Task description: Rewrite the entries starting at the line containing "Image resolution: width=852" and ending at the line containing "Open WooCommerce menu", shifting every coordinate in the answers by adding 87 to it. Reproduce those lines in full, requests included.

[Rows from a dataset]
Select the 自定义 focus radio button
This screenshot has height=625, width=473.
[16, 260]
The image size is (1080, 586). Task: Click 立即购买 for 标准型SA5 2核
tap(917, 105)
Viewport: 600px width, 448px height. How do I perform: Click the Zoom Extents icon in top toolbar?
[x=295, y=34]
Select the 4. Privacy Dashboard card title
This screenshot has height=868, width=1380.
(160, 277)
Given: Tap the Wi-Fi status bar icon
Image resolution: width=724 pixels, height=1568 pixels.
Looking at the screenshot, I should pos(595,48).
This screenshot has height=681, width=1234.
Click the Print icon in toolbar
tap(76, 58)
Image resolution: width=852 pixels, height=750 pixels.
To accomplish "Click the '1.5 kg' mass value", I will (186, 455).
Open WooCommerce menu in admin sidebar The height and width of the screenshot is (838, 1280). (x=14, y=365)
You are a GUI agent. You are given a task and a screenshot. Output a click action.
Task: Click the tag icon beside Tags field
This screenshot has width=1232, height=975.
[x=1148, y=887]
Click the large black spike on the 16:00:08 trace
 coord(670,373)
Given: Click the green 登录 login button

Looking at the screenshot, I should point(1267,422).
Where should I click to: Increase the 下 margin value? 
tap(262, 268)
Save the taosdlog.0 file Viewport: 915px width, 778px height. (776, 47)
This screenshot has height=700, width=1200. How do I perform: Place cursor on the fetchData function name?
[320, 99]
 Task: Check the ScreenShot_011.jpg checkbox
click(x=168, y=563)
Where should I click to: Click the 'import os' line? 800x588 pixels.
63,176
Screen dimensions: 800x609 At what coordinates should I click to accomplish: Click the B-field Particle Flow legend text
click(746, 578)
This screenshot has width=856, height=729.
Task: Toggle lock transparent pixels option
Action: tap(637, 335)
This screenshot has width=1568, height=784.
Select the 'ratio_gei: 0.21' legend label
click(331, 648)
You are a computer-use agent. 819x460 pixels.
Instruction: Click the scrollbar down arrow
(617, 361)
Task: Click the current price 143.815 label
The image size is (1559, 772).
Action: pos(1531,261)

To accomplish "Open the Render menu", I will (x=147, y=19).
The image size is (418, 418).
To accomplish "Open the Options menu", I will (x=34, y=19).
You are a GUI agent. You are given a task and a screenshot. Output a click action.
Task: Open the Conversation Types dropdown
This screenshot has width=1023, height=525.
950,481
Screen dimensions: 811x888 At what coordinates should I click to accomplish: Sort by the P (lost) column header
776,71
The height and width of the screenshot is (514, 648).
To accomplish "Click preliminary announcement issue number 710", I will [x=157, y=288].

Solution to this exercise:
Image resolution: width=852 pixels, height=750 pixels.
To accomplish "Click the '1.5 kg' mass value", I will (273, 542).
Open WooCommerce menu in admin sidebar The height and width of the screenshot is (838, 1280). (x=101, y=452)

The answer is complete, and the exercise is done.